▶ _Exercise_
At the line containing "Instruction: Open the Open Source menu", begin retyping, and continue word for word until the records below run out.

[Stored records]

════════════════

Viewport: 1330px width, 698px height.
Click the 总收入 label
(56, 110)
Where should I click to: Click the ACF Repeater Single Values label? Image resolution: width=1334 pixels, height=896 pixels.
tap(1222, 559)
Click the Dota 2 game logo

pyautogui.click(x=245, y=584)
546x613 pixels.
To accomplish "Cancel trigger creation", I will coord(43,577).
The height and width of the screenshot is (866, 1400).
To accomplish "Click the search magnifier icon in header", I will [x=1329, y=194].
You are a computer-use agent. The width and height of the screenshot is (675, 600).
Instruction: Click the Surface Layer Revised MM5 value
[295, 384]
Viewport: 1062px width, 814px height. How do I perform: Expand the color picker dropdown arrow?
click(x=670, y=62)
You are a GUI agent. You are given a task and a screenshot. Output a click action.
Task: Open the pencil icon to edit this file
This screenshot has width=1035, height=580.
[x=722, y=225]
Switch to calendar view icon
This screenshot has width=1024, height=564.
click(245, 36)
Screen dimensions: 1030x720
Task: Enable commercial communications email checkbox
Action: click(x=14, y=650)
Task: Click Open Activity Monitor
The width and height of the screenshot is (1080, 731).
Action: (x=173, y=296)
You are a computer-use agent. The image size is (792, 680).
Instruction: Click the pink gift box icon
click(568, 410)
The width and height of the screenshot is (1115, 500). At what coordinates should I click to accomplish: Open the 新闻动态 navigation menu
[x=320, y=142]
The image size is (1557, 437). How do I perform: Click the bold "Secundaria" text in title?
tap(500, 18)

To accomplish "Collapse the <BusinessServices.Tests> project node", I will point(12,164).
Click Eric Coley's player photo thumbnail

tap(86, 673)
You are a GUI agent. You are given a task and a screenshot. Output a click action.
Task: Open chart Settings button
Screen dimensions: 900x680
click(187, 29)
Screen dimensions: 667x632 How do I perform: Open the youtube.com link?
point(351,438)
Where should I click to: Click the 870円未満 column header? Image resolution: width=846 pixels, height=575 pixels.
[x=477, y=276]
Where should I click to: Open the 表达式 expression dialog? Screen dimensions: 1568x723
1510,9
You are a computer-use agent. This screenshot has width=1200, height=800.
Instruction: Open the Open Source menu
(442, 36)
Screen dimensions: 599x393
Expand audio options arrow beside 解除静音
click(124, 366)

════════════════

▶ _Answer_
Instruction: Open the Open Source menu
(442, 36)
Screen dimensions: 599x393
Expand audio options arrow beside 解除静音
click(124, 366)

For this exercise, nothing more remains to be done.